### Instruction
Copy the records below word for word, from the line containing "Given: Click the warning" through the end of the records.

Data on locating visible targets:
• • •
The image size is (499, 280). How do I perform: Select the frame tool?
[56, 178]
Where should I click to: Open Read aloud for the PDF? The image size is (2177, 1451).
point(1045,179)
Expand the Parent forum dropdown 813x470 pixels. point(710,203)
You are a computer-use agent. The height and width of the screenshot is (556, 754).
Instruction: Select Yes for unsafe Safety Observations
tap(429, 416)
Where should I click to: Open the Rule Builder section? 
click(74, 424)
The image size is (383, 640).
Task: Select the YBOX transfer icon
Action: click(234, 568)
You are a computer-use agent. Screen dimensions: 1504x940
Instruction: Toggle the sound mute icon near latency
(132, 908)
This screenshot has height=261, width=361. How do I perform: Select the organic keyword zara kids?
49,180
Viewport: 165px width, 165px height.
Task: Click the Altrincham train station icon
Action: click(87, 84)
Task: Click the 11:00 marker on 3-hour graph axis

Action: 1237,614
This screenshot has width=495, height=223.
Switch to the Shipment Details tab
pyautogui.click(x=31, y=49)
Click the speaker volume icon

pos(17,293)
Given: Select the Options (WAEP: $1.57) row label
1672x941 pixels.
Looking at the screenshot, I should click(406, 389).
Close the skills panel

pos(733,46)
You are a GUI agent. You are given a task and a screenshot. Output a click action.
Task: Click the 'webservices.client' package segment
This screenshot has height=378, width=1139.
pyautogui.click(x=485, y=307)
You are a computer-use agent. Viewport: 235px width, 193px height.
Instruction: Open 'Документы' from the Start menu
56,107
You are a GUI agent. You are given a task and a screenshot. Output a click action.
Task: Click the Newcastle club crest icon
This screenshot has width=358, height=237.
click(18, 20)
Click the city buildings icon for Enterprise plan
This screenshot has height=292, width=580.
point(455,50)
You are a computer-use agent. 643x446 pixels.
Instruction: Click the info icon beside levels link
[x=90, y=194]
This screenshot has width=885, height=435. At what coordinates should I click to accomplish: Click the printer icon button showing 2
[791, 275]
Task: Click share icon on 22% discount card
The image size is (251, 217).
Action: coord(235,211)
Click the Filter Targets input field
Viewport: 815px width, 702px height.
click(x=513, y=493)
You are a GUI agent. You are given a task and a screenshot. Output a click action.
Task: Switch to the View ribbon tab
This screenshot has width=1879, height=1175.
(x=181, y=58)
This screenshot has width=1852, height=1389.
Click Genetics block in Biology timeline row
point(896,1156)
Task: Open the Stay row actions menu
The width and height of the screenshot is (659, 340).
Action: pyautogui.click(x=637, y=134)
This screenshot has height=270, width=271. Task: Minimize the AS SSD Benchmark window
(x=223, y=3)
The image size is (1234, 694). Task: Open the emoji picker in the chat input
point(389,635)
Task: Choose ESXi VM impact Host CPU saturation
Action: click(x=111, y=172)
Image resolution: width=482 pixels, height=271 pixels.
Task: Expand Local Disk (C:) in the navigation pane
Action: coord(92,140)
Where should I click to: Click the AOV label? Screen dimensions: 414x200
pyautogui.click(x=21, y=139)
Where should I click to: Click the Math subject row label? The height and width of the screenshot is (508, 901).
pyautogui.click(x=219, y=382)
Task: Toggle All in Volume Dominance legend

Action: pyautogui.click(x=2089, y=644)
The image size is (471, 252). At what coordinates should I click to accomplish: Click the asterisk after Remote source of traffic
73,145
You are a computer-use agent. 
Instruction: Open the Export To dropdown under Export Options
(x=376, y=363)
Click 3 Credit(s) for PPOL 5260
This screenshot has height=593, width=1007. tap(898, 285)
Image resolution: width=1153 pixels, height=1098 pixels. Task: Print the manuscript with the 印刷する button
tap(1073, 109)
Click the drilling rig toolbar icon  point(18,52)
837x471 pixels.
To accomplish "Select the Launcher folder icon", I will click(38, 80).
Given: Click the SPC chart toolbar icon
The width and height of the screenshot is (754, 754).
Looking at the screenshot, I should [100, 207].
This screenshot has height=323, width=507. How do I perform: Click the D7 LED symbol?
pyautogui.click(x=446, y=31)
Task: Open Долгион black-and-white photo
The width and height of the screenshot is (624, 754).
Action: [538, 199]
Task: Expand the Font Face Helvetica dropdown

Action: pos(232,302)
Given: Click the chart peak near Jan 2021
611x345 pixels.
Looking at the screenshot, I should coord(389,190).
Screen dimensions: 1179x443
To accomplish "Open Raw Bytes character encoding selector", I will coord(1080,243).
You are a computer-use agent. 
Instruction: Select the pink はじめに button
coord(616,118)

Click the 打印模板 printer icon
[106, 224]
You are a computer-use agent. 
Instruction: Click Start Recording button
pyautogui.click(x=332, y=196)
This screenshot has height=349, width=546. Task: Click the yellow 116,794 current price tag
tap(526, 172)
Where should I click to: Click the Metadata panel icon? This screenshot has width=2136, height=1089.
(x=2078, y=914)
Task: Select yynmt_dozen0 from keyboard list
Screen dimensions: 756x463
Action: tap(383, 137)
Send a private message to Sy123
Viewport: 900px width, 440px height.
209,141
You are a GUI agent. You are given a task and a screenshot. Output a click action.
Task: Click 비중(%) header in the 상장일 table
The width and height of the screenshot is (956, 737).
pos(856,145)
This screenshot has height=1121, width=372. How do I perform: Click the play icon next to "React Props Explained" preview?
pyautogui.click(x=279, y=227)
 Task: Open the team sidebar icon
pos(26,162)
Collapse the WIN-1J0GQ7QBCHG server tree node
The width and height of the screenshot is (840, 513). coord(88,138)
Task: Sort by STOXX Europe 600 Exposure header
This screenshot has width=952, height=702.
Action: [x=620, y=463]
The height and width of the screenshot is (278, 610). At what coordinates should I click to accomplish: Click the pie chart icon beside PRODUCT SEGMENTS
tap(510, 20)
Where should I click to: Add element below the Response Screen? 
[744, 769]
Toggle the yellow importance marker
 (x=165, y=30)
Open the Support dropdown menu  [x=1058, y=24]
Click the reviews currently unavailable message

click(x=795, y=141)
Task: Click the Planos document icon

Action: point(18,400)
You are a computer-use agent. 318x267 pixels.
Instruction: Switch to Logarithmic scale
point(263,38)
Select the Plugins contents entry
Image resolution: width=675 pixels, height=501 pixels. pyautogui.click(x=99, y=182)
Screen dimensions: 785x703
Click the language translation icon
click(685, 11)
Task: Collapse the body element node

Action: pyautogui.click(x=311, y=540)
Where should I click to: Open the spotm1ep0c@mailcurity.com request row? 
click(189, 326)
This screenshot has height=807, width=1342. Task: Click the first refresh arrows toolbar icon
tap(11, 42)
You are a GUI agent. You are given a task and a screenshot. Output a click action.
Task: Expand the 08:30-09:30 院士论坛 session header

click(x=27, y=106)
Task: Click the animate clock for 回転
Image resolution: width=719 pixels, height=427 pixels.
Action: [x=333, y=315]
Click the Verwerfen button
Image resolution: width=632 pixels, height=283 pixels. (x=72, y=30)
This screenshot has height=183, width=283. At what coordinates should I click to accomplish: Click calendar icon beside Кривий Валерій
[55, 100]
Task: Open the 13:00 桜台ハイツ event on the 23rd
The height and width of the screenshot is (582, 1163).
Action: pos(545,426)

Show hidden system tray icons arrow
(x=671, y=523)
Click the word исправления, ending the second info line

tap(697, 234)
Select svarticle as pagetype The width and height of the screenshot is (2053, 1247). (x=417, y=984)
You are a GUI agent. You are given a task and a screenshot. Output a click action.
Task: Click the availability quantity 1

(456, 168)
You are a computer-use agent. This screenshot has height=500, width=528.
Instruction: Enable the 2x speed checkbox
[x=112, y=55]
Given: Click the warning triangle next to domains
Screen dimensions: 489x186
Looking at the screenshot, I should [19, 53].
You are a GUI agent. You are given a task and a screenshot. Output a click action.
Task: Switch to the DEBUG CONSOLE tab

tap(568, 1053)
• • •
### Written solution
Given: Click the warning triangle next to domains
Screen dimensions: 489x186
Looking at the screenshot, I should [19, 53].
You are a GUI agent. You are given a task and a screenshot. Output a click action.
Task: Switch to the DEBUG CONSOLE tab

tap(568, 1053)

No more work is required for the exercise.